]> git.ipfire.org Git - thirdparty/kernel/stable.git/commitdiff
cpuset: Defer flushing of the cpuset_migrate_mm_wq to task_work
authorChuyi Zhou <zhouchuyi@bytedance.com>
Thu, 4 Sep 2025 07:45:04 +0000 (15:45 +0800)
committerTejun Heo <tj@kernel.org>
Thu, 4 Sep 2025 17:22:38 +0000 (07:22 -1000)
Now in cpuset_attach(), we need to synchronously wait for
flush_workqueue to complete. The execution time of flushing
cpuset_migrate_mm_wq depends on the amount of mm migration initiated by
cpusets at that time. When the cpuset.mems of a cgroup occupying a large
amount of memory is modified, it may trigger extensive mm migration,
causing cpuset_attach() to block on flush_workqueue for an extended period.
This could be dangerous because cpuset_attach() is within the critical
section of cgroup_mutex, which may ultimately cause all cgroup-related
operations in the system to be blocked.

This patch attempts to defer the flush_workqueue() operation until
returning to userspace using the task_work which is originally proposed by
tejun[1], so that flush happens after cgroup_mutex is dropped. That way we
maintain the operation synchronicity while avoiding bothering anyone else.

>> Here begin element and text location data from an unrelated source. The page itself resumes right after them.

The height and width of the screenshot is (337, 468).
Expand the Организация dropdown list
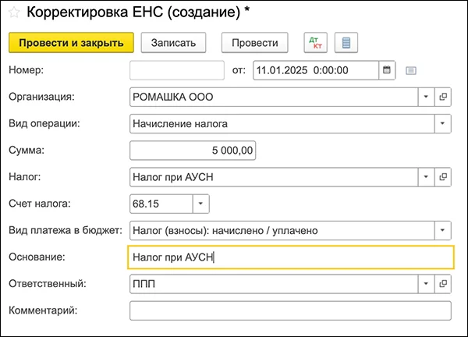coord(427,97)
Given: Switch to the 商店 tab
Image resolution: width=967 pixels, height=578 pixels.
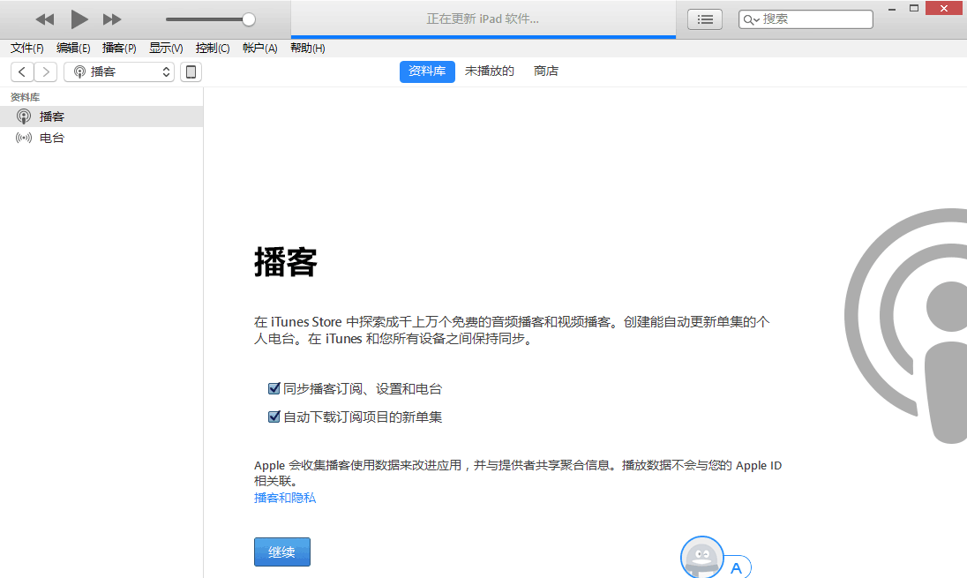Looking at the screenshot, I should 545,71.
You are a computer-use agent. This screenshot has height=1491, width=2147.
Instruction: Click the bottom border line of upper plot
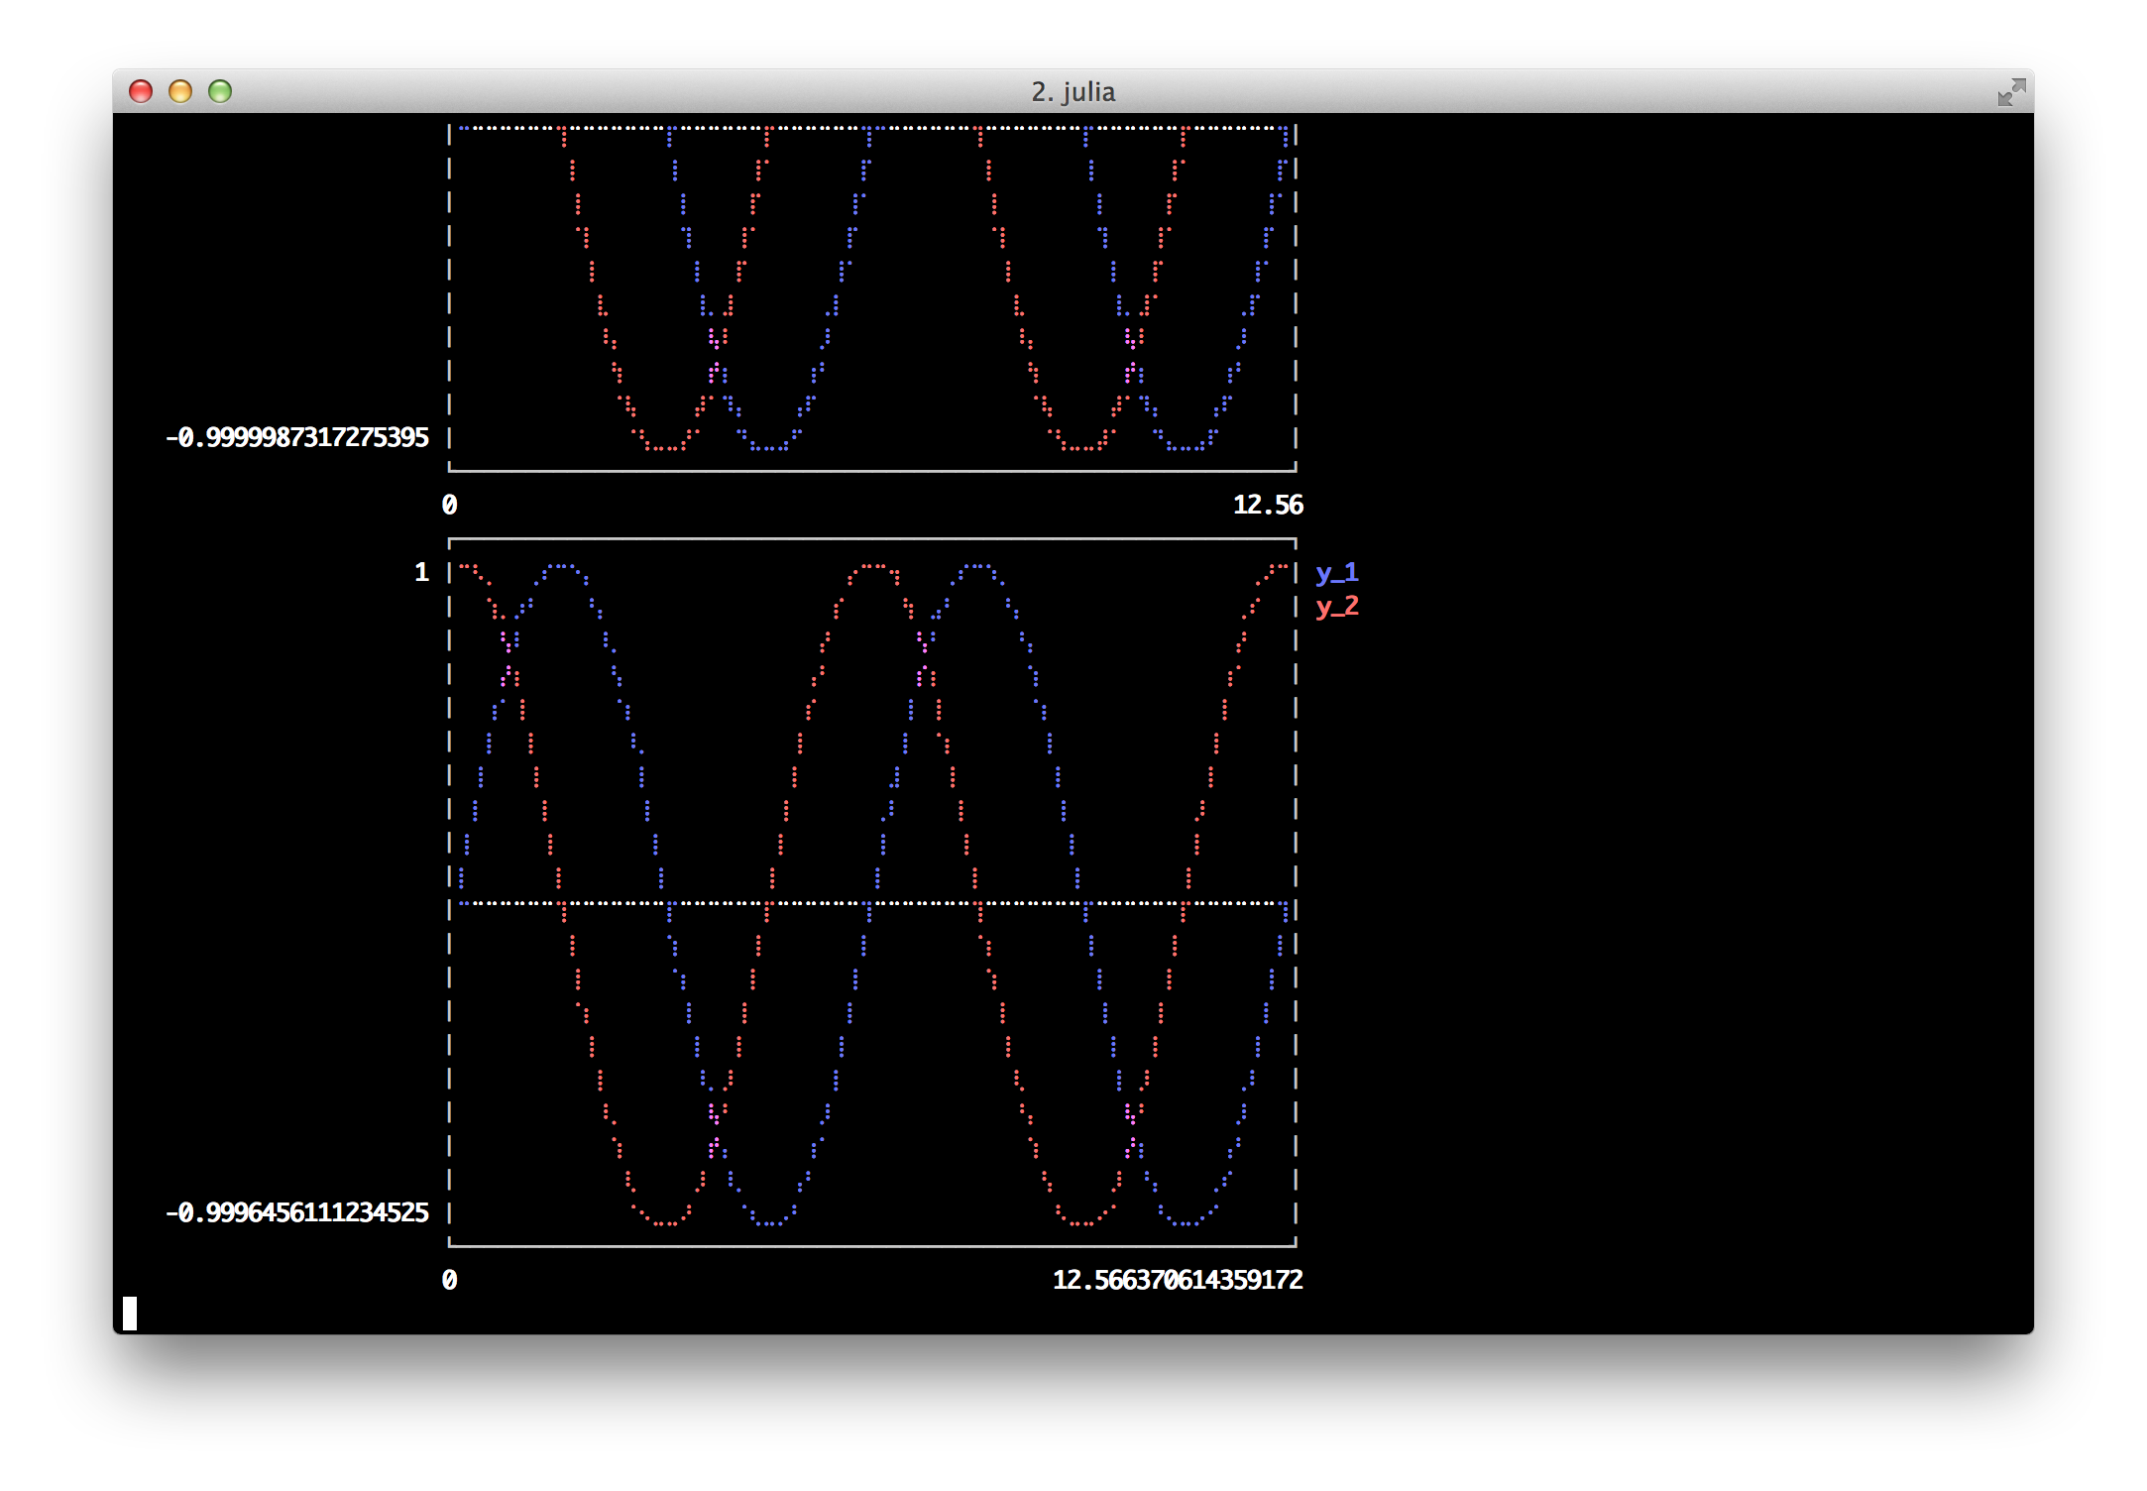[x=872, y=471]
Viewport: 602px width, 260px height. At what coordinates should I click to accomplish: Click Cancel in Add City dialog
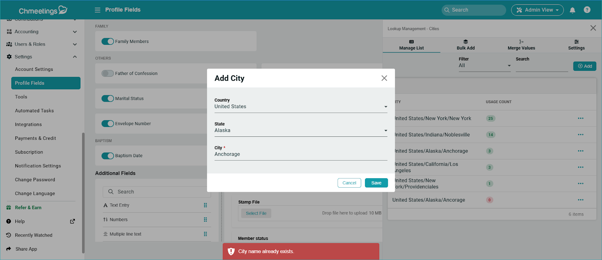(349, 183)
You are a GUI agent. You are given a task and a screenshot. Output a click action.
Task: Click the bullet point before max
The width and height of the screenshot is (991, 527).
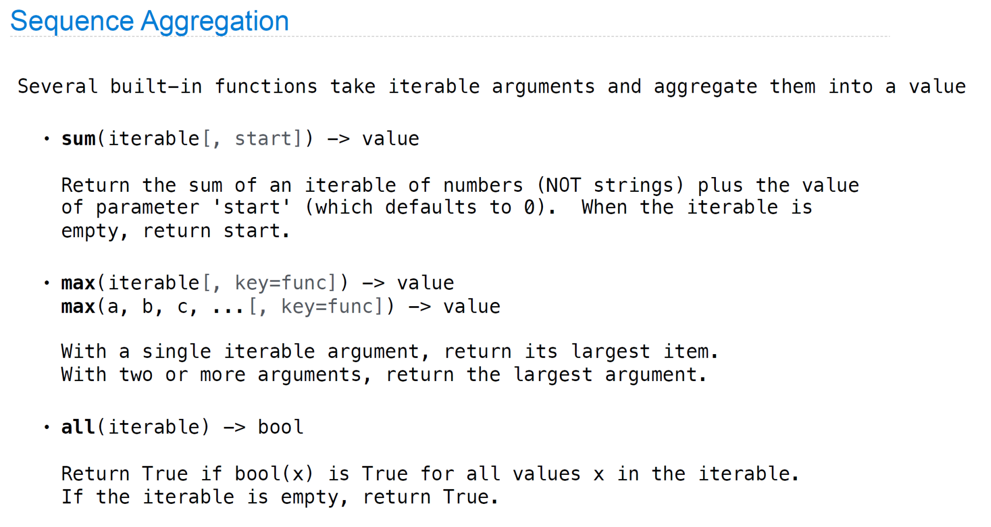coord(47,284)
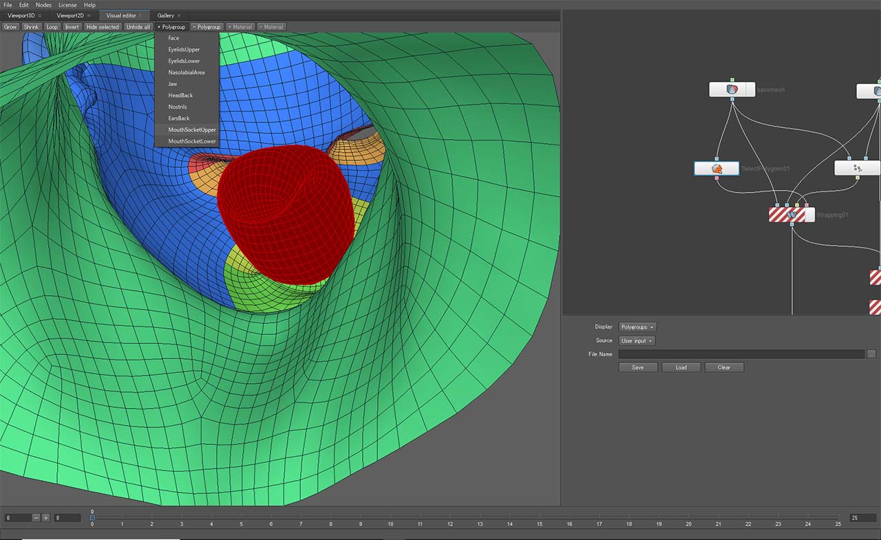Image resolution: width=881 pixels, height=540 pixels.
Task: Click the Invert selection button
Action: click(x=72, y=27)
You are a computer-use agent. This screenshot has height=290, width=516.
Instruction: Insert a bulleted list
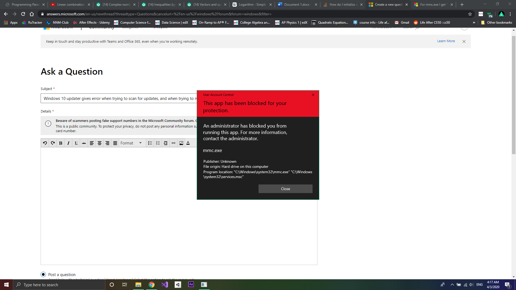150,143
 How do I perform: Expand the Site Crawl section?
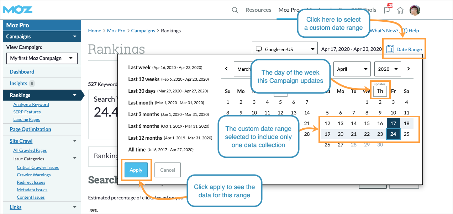click(75, 141)
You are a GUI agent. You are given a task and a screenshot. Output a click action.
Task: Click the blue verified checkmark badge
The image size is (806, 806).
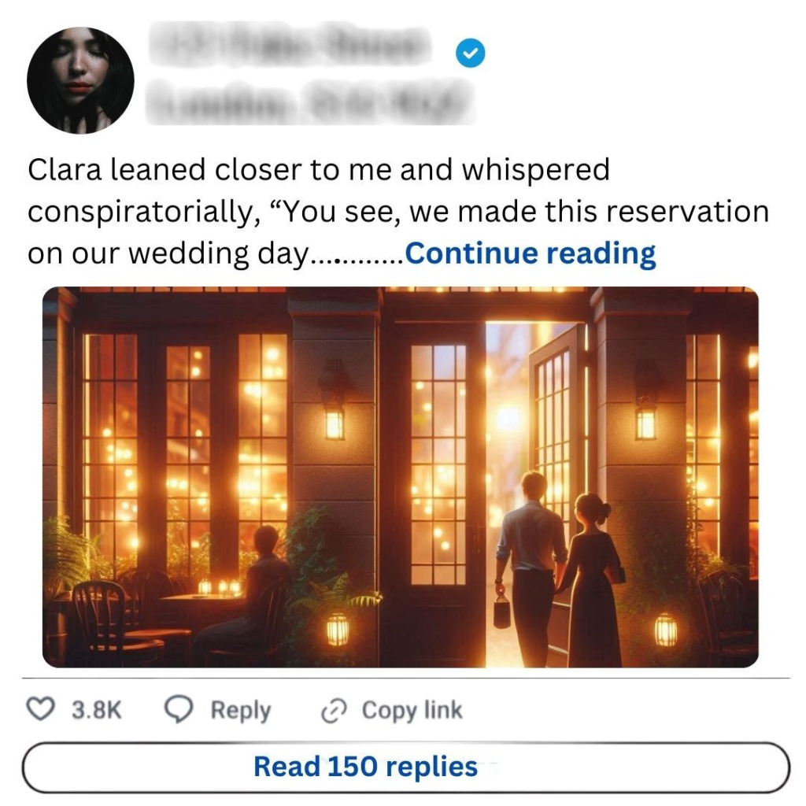pyautogui.click(x=471, y=54)
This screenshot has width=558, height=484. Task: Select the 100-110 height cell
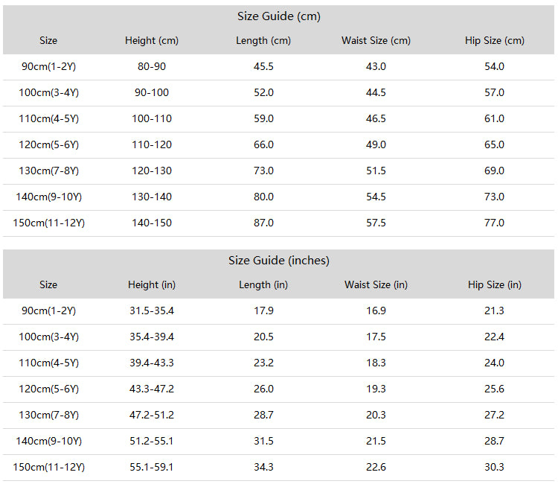tap(152, 118)
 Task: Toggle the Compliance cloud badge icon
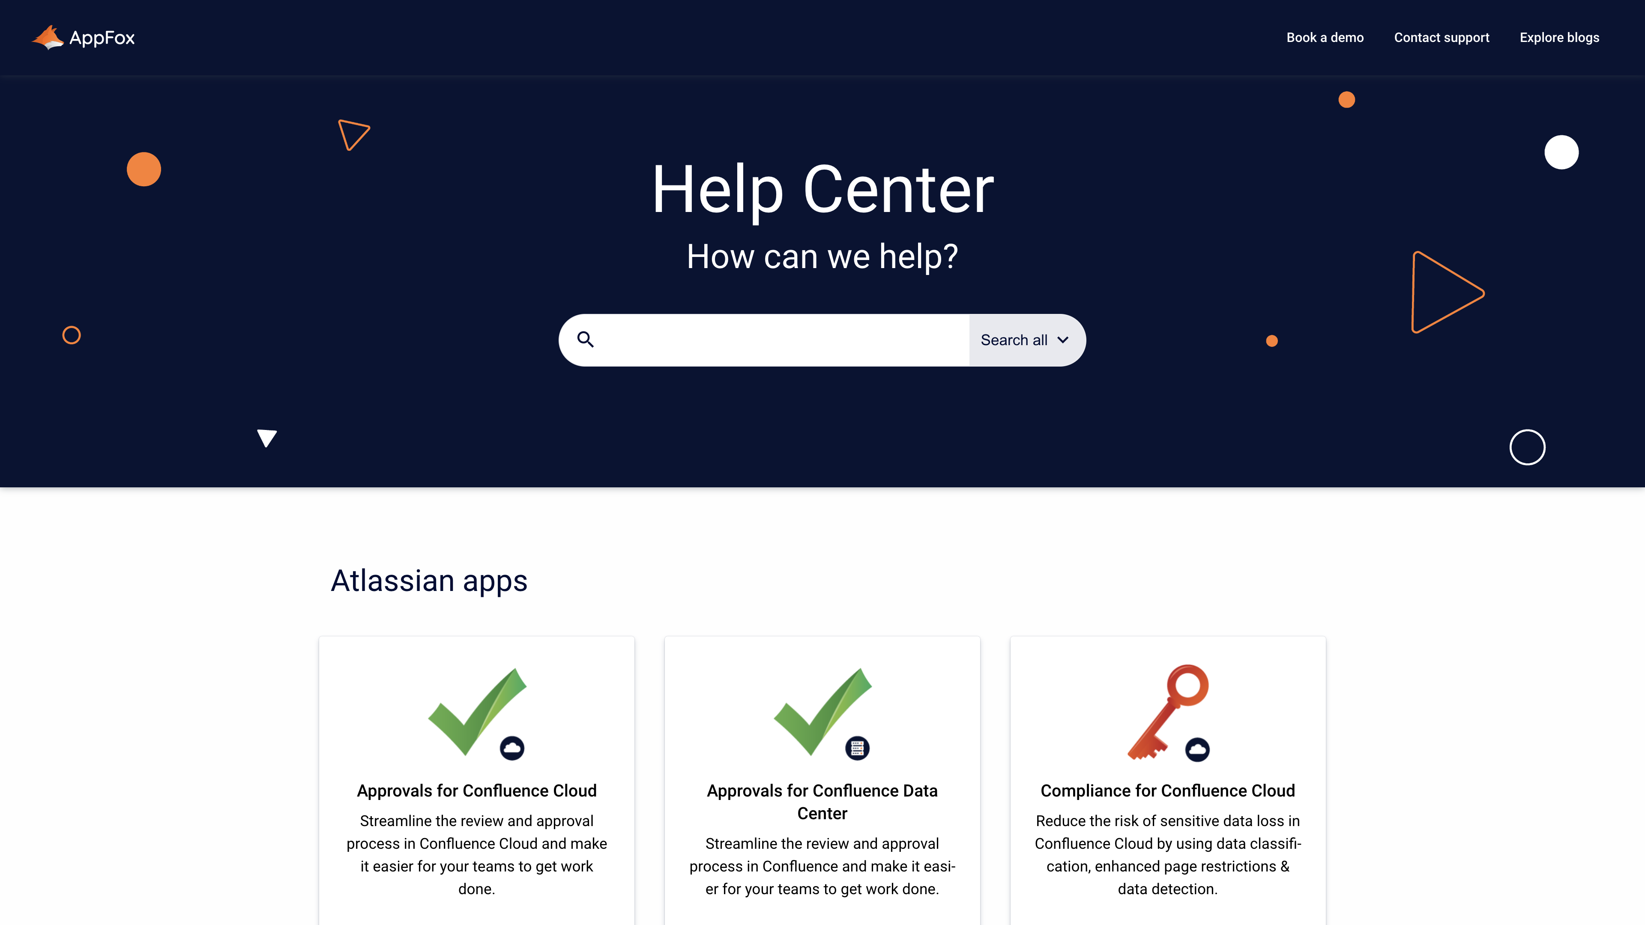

[1]: https://lore.kernel.org/cgroups/ZgMFPMjZRZCsq9Q-@slm.duckdns.org/T/#m117f606fa24f66f0823a60f211b36f24bd9e1883

Originally-by: Tejun Heo <tj@kernel.org>
Signed-off-by: Chuyi Zhou <zhouchuyi@bytedance.com>
Reviewed-by: Waiman Long <longman@redhat.com>
Signed-off-by: Tejun Heo <tj@kernel.org>
kernel/cgroup/cpuset.c

index 9fc20ef97d7e5bddeea3fefa9342c351a3664ddd..0d41b4993f8cf4d7feda6096c47d0c82e46b375c 100644 (file)
@@ -40,6 +40,7 @@
 #include <linux/sched/isolation.h>
 #include <linux/wait.h>
 #include <linux/workqueue.h>
+#include <linux/task_work.h>
 
 DEFINE_STATIC_KEY_FALSE(cpusets_pre_enable_key);
 DEFINE_STATIC_KEY_FALSE(cpusets_enabled_key);
@@ -2619,9 +2620,24 @@ static void cpuset_migrate_mm(struct mm_struct *mm, const nodemask_t *from,
        }
 }
 
-static void cpuset_post_attach(void)
+static void flush_migrate_mm_task_workfn(struct callback_head *head)
 {
        flush_workqueue(cpuset_migrate_mm_wq);
+       kfree(head);
+}
+
+static void schedule_flush_migrate_mm(void)
+{
+       struct callback_head *flush_cb;
+
+       flush_cb = kzalloc(sizeof(struct callback_head), GFP_KERNEL);
+       if (!flush_cb)
+               return;
+
+       init_task_work(flush_cb, flush_migrate_mm_task_workfn);
+
+       if (task_work_add(current, flush_cb, TWA_RESUME))
+               kfree(flush_cb);
 }
 
 /*
@@ -3178,6 +3194,7 @@ static void cpuset_attach(struct cgroup_taskset *tset)
        struct cpuset *cs;
        struct cpuset *oldcs = cpuset_attach_old_cs;
        bool cpus_updated, mems_updated;
+       bool queue_task_work = false;
 
        cgroup_taskset_first(tset, &css);
        cs = css_cs(css);
@@ -3228,15 +3245,18 @@ static void cpuset_attach(struct cgroup_taskset *tset)
                         * @old_mems_allowed is the right nodesets that we
                         * migrate mm from.
                         */
-                       if (is_memory_migrate(cs))
+                       if (is_memory_migrate(cs)) {
                                cpuset_migrate_mm(mm, &oldcs->old_mems_allowed,
                                                  &cpuset_attach_nodemask_to);
-                       else
+                               queue_task_work = true;
+                       } else
                                mmput(mm);
                }
        }
 
 out:
+       if (queue_task_work)
+               schedule_flush_migrate_mm();
        cs->old_mems_allowed = cpuset_attach_nodemask_to;
 
        if (cs->nr_migrate_dl_tasks) {
@@ -3292,7 +3312,7 @@ ssize_t cpuset_write_resmask(struct kernfs_open_file *of,
 out_unlock:
        cpuset_full_unlock();
        if (of_cft(of)->private == FILE_MEMLIST)
-               flush_workqueue(cpuset_migrate_mm_wq);
+               schedule_flush_migrate_mm();
        return retval ?: nbytes;
 }
 
@@ -3739,7 +3759,6 @@ struct cgroup_subsys cpuset_cgrp_subsys = {
        .can_attach     = cpuset_can_attach,
        .cancel_attach  = cpuset_cancel_attach,
        .attach         = cpuset_attach,
-       .post_attach    = cpuset_post_attach,
        .bind           = cpuset_bind,
        .can_fork       = cpuset_can_fork,
        .cancel_fork    = cpuset_cancel_fork,